Polly enjoyed the plan, and they hurried with their dressing, then walked out sedately into the little room that served as a dining-room. Welcome’s face was immobile and unrelenting, but on the table there were neither boiled eggs nor oatmeal. Crullers saw, and gave one glad cry.

“Girls, waffles!”

Now waffles are usually merely an adjunct to a full meal, but not Welcome’s waffles. There was no room for other food. The girls ate waffles with butter and sugar on them, and then waffles with honey on them, then Polly tried some maple syrup, and Sue hunted up the strawberry jam jar, and Ruth appeared with some marmalade.

“’Deed, an’ I nevah see sech appetites,” Welcome declared, her indignation forgotten, as she stood over the cookstove, and guarded the waffle iron, her old face smiling broadly. “Dat’s jest sixty-nine I done cooked dis yere morning for you all, and I don’t see whar you puts ’em, chillern.”

“It’s your own fault, Aunty,” Polly declared. “You make them so light and nice, that when we eat them, they just evaporate.”

“Listen to her get ’round her mammy,” Welcome’s fat sides shook with laughter, as she ladled out more. “Hyar goes seventy-one.”

Tom had agreed to drive over after them in the carry-all. Polly’s orders had gone forth, and not a single boat was to be taken out on the bay until the Junior race. She wanted them spick and span for the event of the regatta, and even Dorothy and Bess’s boat, the Nixie, looked weather-beaten beside the newly painted challengers of the Junior Cup.

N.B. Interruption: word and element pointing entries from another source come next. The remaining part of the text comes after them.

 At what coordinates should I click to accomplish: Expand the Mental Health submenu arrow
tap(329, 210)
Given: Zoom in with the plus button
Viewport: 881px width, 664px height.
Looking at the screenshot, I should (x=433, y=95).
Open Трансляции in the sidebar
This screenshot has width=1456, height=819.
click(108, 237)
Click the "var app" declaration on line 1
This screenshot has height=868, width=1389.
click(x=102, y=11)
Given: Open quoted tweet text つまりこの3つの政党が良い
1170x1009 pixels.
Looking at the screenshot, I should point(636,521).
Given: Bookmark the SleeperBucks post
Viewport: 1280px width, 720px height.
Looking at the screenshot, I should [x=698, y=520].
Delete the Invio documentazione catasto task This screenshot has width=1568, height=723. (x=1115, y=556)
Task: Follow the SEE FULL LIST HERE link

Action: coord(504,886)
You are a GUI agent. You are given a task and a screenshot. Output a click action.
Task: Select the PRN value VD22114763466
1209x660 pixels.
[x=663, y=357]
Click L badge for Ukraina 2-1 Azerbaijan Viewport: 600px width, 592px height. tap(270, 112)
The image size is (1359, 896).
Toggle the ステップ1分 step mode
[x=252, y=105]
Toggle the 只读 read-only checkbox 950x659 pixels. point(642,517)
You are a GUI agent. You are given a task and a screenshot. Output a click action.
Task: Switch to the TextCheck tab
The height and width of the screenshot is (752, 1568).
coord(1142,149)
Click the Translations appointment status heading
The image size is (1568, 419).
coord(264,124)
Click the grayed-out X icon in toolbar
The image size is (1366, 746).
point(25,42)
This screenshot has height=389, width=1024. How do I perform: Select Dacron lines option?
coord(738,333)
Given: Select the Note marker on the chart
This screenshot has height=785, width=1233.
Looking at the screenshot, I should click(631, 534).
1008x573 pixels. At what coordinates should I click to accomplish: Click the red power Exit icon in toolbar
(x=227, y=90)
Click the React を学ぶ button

“Who are the judges, Kate?” asked Ted, as they drove along the shore road towards town. It had been a matter for calculation to get seven girls into the carry-all besides the driver, but some way it had happened. There was room for four people, and under pressure, five, but when they picked up Nancy too, down at Fair Havens, there were nine aboard, and the colts moderated their pace. Tom’s special pride in life, next to his hope of being a life saver, was the colts. Sorrels they were, and almost a perfect match to Ted’s red curls. The Captain had owned them twelve years, and they had grown up with the children, so they still called them the “colts.” And they had traveled that shore road so often during those twelve years that the Captain declared he shouldn’t be at all surprised to see them walk out of their stalls, harness each other up, and start off alone at any time. As the two trotted along the shore road together, they scattered a cloud of dust behind, and their short manes caught the breeze like a t’gallant peak flag, Tom said.

It was the first time the girls had all been to Eastport since their arrival at Eagle Bay. It lay about two miles from the club house on Orienta Point, and a quarter of a mile up the Inlet. A big lumber mill off to one end of town hummed its song lazily. You could tell just what the saw was doing from the tone, Sue said. First the sharp hiss as it cut the bark, then a gradually rising buzz and hum, till there came the crack as it fell apart. Off to the other side of the village lay the railroad station. There were half a dozen buildings around the central square of green, some low white houses, with their green blinds tightly closed, and little garden patches out in front filled with sweet-scented old-fashioned flowers.

“I was born over yonder,” Tom told them, pointing his whip at a little house next the white church that occupied the north end of the green. “So was Pa, and his Pa too, but now my Aunt Cynthy Bardwell lives there. She’s got the finest rose garden in Eastport, and all the summer folks come down here to buy her roses. She’s Pa’s only sister, and her husband was a captain too, sailed a schooner up to the Gulf every year for over forty years, and fell off the dock down here one day loading ties.”